The QF 3.7-inch AA was Britain’s primary heavy anti-aircraft gun during World War II. It was roughly the equivalent of the German 88 mm FlaK and American 90 mm, but with a slightly larger calibre of 3.7 inches, approximately 94 mm. Production began in 1937 and it was used throughout World War II in all theatres except the Eastern Front. It remained in use after the war until AA guns were replaced by guided missiles beginning in 1957.
Russian 1960s-period 4×4 2000kg general service truck, cab seating for driver and 1 passenger, powered by 8-cylinder Vee petrol engine. This one was in the Land Warfare Exhibit at The Imperial War Museum in Duxford.
Captured from Iraqi forces during 1st Gulf War, 1991 by 34 Field Squadron Royal Engineers
At the back is a Challenger CR 1 Main Battle Tank.
Prototype of British main battle tank developed in the 1980s, crew of 4, powered by Rolls-Royce Meteor CV12 diesel engine. The production Challenger 1 was fitted with Chobham armour and armed with a 120mm gun and two machine guns.
Duxford failed to acquire a main production run vehicle (the Duxford vehicle is not fitted with Chobham armour, nor does it carry a TOG – thermo optic guidance – box) because all such vehicles were sold to Jordan and the MOD refused to save any vehicles for the nation, stating Treasury guidelines to maximise receipts from the sale of end of service items, which is a pity.
In the foreground is a Springer All-Terrain Vehicle. The Springer is an all-terrain vehicle developed for the UK Army by UK-based Enhanced Protection Systems (EPS). Supporting British troops in Afghanistan, the new vehicle fleet of 75 vehicles was delivered to the army in summer 2009 at a cost of $10.3 million.

| Information shown |
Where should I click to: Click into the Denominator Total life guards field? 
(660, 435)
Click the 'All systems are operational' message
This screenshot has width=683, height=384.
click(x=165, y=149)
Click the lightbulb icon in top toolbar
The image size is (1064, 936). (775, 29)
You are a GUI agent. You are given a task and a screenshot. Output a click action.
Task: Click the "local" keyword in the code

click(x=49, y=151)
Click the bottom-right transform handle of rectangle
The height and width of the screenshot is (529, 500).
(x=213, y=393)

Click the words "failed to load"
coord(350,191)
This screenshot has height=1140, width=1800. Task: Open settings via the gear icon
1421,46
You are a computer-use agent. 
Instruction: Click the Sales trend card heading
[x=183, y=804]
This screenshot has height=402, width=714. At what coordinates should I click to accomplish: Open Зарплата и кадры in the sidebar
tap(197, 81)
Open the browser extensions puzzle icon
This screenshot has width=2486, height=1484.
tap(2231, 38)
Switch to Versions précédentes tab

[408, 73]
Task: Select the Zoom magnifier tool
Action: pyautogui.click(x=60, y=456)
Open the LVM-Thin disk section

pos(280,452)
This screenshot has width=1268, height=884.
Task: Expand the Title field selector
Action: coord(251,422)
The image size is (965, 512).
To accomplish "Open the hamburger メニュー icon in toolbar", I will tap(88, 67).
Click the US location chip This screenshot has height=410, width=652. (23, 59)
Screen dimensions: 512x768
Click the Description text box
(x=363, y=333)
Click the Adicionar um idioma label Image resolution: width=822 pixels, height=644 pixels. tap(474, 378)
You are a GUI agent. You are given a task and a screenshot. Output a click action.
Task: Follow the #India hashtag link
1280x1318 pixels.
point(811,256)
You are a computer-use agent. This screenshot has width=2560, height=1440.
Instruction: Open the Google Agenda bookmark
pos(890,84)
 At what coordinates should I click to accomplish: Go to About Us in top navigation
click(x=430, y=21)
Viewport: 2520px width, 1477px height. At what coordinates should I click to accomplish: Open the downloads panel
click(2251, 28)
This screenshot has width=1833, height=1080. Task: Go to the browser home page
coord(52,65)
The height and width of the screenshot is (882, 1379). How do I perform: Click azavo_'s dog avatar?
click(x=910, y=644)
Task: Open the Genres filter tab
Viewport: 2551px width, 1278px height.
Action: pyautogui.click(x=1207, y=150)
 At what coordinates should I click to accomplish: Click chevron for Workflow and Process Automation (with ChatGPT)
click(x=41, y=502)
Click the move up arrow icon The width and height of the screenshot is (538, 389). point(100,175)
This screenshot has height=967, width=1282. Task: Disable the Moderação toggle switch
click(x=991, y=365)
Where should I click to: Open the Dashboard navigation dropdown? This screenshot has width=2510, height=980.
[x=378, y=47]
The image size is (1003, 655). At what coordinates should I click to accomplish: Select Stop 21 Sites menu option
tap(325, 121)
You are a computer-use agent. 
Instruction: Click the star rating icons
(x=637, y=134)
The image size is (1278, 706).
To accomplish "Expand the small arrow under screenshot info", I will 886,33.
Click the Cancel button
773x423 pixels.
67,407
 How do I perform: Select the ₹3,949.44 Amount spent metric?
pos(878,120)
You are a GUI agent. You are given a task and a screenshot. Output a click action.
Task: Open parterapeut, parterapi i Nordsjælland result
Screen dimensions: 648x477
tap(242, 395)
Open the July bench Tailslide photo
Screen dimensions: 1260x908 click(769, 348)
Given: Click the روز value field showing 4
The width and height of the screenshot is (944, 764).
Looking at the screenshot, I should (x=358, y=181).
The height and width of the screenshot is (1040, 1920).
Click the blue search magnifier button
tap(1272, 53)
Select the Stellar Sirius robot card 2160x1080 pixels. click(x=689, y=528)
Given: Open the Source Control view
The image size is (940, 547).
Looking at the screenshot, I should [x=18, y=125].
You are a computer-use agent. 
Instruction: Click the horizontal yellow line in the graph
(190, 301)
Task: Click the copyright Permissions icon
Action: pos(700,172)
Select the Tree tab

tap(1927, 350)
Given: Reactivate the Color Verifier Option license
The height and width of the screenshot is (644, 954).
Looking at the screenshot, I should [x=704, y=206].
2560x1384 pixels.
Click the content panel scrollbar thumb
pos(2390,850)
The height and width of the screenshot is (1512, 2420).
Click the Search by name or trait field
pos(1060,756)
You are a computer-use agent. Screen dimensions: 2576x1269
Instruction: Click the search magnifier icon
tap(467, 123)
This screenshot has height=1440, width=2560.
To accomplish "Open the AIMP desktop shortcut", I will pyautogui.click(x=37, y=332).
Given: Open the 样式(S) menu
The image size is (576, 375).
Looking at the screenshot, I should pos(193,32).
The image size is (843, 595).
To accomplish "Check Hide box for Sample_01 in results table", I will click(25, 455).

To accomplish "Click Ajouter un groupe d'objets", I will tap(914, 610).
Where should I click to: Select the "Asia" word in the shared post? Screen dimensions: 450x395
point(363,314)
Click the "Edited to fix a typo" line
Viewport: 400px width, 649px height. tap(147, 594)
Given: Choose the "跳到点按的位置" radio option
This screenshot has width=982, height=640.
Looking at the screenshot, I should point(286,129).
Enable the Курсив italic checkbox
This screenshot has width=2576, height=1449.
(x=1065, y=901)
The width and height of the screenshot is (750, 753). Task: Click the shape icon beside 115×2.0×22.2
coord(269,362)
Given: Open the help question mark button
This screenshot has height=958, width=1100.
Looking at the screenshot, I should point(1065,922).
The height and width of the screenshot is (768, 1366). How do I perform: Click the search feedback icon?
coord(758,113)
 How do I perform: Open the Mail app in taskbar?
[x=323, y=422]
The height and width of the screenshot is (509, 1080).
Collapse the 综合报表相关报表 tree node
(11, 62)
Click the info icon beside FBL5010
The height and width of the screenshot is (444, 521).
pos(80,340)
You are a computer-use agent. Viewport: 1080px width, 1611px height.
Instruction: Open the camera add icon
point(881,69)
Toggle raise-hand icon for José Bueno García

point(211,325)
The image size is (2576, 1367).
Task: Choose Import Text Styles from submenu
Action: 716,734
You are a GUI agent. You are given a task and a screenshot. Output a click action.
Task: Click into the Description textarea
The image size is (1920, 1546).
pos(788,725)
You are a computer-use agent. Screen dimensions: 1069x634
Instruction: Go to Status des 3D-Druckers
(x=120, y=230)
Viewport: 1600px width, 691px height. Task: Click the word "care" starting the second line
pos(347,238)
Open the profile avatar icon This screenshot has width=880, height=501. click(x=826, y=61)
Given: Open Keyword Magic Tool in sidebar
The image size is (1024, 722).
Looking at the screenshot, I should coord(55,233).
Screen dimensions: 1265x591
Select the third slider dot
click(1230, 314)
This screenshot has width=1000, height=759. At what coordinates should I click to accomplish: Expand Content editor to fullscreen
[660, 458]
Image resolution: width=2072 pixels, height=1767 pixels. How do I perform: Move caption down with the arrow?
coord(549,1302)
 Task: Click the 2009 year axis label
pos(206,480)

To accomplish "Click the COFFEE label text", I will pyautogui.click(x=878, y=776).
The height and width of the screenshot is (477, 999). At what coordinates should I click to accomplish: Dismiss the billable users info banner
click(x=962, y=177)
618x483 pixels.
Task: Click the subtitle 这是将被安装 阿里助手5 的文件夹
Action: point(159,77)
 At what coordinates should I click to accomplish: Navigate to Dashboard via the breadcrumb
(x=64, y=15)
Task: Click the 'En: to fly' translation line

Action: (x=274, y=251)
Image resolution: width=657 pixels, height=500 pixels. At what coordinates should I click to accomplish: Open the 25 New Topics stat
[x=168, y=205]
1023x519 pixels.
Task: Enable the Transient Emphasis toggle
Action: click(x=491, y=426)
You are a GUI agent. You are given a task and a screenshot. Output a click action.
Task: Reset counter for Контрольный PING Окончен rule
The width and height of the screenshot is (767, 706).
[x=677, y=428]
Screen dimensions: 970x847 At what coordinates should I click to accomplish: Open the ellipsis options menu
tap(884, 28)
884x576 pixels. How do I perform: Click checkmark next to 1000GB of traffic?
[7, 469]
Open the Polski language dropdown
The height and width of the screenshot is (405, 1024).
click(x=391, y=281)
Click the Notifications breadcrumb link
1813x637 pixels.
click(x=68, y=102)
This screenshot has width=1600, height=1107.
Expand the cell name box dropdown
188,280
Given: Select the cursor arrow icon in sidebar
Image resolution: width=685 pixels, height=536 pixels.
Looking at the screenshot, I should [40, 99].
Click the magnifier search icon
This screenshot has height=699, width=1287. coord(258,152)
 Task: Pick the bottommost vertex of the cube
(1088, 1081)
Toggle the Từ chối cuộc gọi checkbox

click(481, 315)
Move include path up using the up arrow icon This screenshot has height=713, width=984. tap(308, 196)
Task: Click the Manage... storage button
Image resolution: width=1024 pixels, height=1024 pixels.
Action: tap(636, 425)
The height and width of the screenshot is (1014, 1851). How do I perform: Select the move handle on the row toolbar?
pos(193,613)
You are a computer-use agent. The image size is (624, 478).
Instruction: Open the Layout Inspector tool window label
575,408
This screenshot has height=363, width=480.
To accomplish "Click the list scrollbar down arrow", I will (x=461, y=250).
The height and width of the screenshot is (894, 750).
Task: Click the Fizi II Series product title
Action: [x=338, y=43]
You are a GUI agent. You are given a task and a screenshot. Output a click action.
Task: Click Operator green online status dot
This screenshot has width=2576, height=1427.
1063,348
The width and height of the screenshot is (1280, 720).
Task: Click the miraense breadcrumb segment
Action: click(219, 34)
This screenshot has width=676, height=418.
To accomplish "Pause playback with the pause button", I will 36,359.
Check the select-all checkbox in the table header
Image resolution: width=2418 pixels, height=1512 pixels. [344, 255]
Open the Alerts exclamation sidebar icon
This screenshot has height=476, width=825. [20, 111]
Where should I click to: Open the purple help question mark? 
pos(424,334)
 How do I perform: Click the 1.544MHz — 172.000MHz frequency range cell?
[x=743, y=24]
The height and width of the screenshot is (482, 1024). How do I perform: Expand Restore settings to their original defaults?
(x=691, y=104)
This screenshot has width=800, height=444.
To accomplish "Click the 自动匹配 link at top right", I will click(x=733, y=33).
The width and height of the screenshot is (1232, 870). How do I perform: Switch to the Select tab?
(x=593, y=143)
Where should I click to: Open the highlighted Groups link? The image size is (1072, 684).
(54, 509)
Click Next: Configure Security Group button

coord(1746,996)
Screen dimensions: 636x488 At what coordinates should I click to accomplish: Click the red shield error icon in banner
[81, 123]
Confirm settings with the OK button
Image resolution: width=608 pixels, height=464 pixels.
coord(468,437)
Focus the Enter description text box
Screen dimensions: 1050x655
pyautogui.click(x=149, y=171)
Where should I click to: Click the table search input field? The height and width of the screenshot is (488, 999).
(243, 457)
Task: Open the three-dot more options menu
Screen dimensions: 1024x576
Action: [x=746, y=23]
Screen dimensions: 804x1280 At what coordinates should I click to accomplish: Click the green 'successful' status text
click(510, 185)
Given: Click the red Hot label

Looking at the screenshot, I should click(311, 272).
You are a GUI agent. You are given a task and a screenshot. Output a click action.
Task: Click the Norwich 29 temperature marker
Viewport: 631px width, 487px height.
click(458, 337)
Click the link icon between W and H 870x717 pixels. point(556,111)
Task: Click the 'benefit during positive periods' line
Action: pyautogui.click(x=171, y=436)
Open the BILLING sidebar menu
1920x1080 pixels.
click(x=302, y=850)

| Challenges |
**1)** In the text on military vehicles at Duxford:
(a) In what year did production of the QF 3.7-inch AA begin?
(b) Which unit captured the Russian truck from Iraqi forces?
(c) How many Springer vehicles were delivered to the army in summer 2009?
**2)** Carry on the text on military vehicles at Duxford from its final sentence.

| The results |
**1)**
(a) 1937
(b) 34 Field Squadron Royal Engineers
(c) 75

**2)**
Very much a vehicle for the Cold War era.
The Saxon was intended to act as a cheap but efficient “battle-taxi” for units that would have to make long journeys from the UK to reinforce the British Army of the Rhine. It was made as a relatively low cost armoured personnel carrier based on a revised Bedford M series 4×4 truck chassis and other commercially available components. As a lightly armoured wheeled vehicle, it is much faster – especially on roads – and easier to maintain than a tracked vehicle. Indeed, it shares many parts with commercial trucks, reducing the operating cost. It is armoured against small-arms fire and shell splinters, but is not intended to stand up to any anti-vehicle weaponry. The vehicle has a single machine gun for local air defence.
FV433, 105mm, Field Artillery, Self-Propelled “Abbot” is the self-propelled artillery, or more specifically self-propelled gun (SPG), variant of the British Army FV430 series of armoured fighting vehicles (AFVs), using much of the chassis of the FV430 but with a fully rotating turret at the rear housing the 105 mm gun and given the vehicle designation of FV433.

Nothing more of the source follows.